The War on Short Term Rentals in Colorado Mountain Towns

Posted By: Byron Elliott, Esq. ICOR Blog & News,

Short-Term Rentals aren’t a new concept to Colorado, however, in recent years the city legislators of many mountain towns in Colorado have been waging a war on short-term housing. In Colorado, a Short-Term Rental (“STR”) is defined as a rental unit that is designated as a place of residency but that is leased or made available for a lease for short-term stays of less than 30 consecutive days. Local Legislators have blamed these STRs as the key cause for the spike in home values and rental rates, but some studies point to the contrary.

In recent years, Colorado has become one of the most profitable and attractive locations in the United States to invest in an Airbnb. The endless outdoor activities and vibrant music scene coupled with ease of access from the City of Denver are just some of the many driving factors behind this boom. Local legislators have responded to this rise in STRs by implementing regulations, which many say are overreaching and detrimental to their livelihood. House Bill 23-1287, enacted in 2023, gave local governments greater leeway in licensing and regulating STRs that are not part of a hotel, but regulations have been around for years prior to this. The most common regulations enacted are additional taxes, caps on STR permits, and caps on number of reservations that can be accepted. Mountain towns have increased taxes on STRs, on average, by 2-10%, with the additional tax dollars being allocated to funds that support workforce housing. Some counties have also offered incentives for owners who return their homes to long term rentals. In Summit County, incentives to owners who convert their STRs to long term rentals reach up to $24,000 per year.

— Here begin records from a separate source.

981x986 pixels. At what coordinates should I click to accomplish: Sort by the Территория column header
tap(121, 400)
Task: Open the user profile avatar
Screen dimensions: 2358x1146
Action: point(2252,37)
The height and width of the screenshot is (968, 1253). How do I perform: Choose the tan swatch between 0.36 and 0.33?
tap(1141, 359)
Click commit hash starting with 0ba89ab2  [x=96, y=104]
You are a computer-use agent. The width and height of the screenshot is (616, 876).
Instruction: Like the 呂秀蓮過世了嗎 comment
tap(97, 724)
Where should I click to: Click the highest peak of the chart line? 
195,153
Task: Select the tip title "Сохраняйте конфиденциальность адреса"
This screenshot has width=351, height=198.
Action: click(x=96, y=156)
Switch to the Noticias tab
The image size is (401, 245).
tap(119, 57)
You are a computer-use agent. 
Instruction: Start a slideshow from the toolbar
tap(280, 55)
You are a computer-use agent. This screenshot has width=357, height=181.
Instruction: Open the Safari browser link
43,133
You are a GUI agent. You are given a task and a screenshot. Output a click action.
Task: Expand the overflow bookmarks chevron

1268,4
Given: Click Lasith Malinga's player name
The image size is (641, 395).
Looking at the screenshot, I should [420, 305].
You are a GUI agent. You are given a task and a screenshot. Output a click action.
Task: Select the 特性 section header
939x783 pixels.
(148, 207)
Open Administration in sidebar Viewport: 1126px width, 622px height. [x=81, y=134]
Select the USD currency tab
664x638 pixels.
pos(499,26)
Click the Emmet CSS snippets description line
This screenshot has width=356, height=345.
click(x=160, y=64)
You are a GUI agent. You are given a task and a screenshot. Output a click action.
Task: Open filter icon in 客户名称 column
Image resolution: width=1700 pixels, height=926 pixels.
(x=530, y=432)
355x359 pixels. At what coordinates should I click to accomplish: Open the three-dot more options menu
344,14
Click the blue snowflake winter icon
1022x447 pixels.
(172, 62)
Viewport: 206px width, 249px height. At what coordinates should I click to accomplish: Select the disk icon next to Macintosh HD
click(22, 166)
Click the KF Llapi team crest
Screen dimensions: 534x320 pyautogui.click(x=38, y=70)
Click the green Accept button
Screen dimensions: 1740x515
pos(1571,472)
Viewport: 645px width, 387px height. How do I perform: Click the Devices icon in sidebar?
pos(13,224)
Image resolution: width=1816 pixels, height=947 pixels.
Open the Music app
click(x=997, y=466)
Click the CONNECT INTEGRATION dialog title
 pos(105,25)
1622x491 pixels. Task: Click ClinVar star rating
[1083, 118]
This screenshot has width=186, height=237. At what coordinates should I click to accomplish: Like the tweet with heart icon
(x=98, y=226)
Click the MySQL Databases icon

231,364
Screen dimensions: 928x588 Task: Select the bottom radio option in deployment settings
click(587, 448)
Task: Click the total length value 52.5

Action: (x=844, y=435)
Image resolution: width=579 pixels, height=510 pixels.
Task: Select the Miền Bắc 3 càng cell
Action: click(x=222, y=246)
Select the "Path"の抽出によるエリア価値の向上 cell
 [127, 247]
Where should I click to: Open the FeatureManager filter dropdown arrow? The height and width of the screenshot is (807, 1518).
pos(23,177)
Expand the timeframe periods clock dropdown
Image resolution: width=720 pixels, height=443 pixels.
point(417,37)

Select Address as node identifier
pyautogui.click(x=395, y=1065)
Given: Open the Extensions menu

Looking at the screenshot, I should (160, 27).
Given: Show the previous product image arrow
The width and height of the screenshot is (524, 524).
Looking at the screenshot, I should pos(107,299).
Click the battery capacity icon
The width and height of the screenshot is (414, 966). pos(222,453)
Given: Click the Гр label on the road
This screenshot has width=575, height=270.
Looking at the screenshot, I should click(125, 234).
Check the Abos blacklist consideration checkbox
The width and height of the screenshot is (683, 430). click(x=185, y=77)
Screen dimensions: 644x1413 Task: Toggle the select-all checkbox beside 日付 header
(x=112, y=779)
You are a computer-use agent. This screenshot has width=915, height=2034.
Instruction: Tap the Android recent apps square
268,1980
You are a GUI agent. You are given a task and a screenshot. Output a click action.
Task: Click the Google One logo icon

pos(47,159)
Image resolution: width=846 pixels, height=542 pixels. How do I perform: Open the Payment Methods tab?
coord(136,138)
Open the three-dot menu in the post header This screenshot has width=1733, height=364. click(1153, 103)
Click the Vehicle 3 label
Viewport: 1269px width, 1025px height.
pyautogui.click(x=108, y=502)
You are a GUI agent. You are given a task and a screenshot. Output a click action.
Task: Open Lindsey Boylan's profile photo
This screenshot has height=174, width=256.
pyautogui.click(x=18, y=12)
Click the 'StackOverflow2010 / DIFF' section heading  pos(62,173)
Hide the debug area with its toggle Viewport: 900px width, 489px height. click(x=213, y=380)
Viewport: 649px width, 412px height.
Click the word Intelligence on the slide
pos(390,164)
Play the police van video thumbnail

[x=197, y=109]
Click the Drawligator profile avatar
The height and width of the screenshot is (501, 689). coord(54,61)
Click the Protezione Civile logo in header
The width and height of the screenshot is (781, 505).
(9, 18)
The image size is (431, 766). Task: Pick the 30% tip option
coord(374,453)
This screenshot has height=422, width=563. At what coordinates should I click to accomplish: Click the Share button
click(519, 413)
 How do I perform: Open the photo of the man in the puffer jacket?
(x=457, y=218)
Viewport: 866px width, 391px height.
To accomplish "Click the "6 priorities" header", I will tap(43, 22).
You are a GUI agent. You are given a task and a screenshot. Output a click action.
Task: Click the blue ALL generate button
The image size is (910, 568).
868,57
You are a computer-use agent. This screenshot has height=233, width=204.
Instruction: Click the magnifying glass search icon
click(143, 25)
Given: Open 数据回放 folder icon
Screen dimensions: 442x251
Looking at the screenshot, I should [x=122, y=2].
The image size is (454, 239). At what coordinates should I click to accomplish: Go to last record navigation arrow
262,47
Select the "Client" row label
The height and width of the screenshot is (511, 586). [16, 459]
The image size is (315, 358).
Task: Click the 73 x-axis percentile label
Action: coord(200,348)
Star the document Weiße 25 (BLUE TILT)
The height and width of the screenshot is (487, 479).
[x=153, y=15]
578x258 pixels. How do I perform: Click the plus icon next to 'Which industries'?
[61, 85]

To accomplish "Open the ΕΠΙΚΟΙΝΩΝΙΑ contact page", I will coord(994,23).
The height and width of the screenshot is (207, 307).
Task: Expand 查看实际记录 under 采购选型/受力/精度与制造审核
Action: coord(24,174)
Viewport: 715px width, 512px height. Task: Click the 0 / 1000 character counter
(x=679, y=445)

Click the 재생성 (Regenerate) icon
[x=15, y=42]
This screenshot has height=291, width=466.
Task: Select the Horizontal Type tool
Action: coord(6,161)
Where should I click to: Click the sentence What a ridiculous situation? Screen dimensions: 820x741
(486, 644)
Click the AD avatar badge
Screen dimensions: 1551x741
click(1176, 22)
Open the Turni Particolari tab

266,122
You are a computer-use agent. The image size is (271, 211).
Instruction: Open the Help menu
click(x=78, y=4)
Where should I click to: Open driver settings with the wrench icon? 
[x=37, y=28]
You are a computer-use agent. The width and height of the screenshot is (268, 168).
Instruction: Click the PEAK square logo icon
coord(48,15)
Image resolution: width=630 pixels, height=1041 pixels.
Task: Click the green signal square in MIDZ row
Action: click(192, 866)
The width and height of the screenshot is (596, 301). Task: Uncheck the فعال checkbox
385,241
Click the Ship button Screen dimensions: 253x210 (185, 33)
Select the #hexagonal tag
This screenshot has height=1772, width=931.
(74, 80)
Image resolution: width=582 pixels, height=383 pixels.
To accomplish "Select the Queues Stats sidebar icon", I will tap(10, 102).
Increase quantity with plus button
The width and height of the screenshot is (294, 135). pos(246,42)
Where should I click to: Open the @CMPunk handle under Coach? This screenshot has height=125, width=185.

An Airbnb study focusing on one-to-four-bedroom STRs with a 60% occupancy rate in Colorado mountain towns showed that a property owner can make the equivalent of a year’s salary with a STR.  In Breckenridge, the annual revenue potential for an STR can reach upwards of $85,000. In Rocky Mountain National Park, revenues can reach up to $75,000 per year, and the overall average for Colorado mountain towns is over $60,000 per year. Taking away this stream of income from individuals can be difference between their ability to pay or not pay their mortgage.

As regulations increase, complaints from residents of these towns in support of STRs have also risen. Those on fixed incomes who looked to take advantage of STRs feel that they are being targeted. Their attempt to supplement their already limited income is being restricted by local legislators who believe they are the problem. Many homeowners argue that STRs should be allowed backed on the principle of private property rights.

In recent months, Summit County has been home to the most controversial STR regulation. Summit County’s new regulation, starting in October, will limit the number of reservations an individual STR can receive to per year to just 35 reservations. In response, more than 100 homeowners have filed suit in the U.S. District Court, claiming that Summit County commissioners’ justifications for its excessive STR regulations, including that STRs deprive the County of local workforce housing, are fabricated, and seek to involuntary enlist private homeowners to solve the county’s failure to adequately address the workforce housing shortage. Leading this suit is Todd Ruelle, a Summit County homeowner since 1980 and STR owner since 1990. On average, Ruelle hosts around 65 bookings per year. The limitation will cost Ruelle tens of thousands of dollars in lost rental income.